JOB:
Rewrite the stretch of the listing from the line containing "ACCESSIBILITY STATEMENT (103, 1388)" through the end of the listing, switching "Classes" to "Courses" and leaving everything else unchanged.

RECORDS FOR THIS EXERCISE:
········
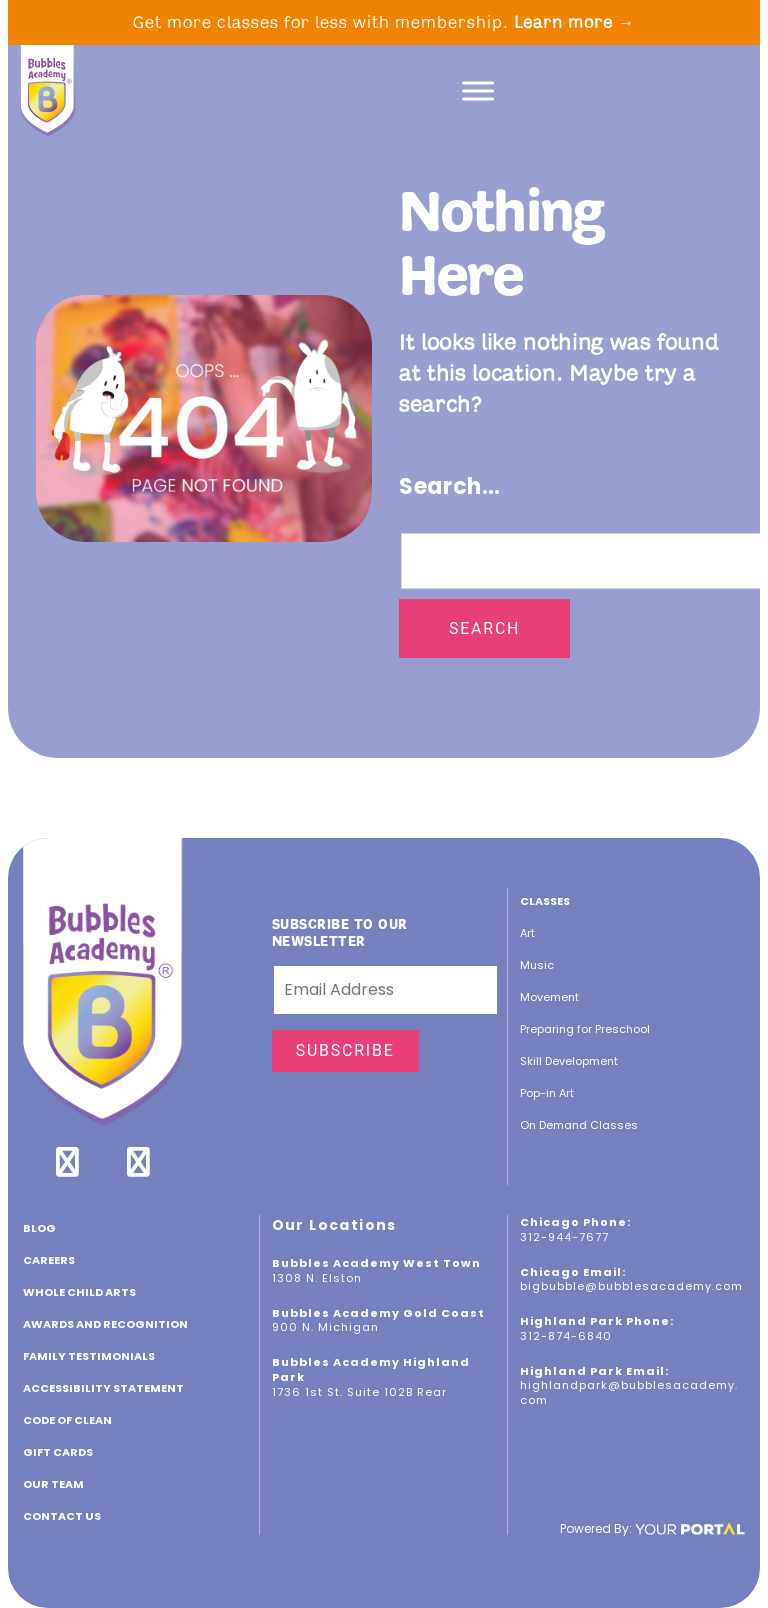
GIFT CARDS (58, 1452)
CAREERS (49, 1260)
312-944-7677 (564, 1237)
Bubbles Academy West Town (376, 1263)
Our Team (53, 1484)
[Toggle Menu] (478, 90)
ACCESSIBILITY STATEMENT (103, 1388)
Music (537, 965)
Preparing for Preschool (585, 1029)
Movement (549, 997)
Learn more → (575, 22)
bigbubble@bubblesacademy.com (631, 1286)
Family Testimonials (89, 1356)
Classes (545, 901)
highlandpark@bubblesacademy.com (629, 1392)
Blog (39, 1228)
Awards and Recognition (105, 1324)
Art (527, 933)
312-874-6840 (566, 1336)
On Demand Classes (579, 1125)
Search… (450, 486)
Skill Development (569, 1061)
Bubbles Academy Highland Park (371, 1369)
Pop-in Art (547, 1093)
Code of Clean (67, 1420)
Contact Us (62, 1516)
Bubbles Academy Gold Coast (378, 1313)
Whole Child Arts (79, 1292)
········
OUTPUT OF THE TASK:
ACCESSIBILITY STATEMENT (103, 1388)
Music (537, 965)
Preparing for Preschool (585, 1029)
Movement (549, 997)
Learn more → (575, 22)
bigbubble@bubblesacademy.com (631, 1286)
Family Testimonials (89, 1356)
Courses (545, 901)
highlandpark@bubblesacademy.com (629, 1392)
Blog (39, 1228)
Awards and Recognition (105, 1324)
Art (527, 933)
312-874-6840 (566, 1336)
On Demand Courses (579, 1125)
Search… (450, 486)
Skill Development (569, 1061)
Bubbles Academy Highland Park (371, 1369)
Pop-in Art (547, 1093)
Code of Clean (67, 1420)
Contact Us (62, 1516)
Bubbles Academy Gold Coast (378, 1313)
Whole Child Arts (79, 1292)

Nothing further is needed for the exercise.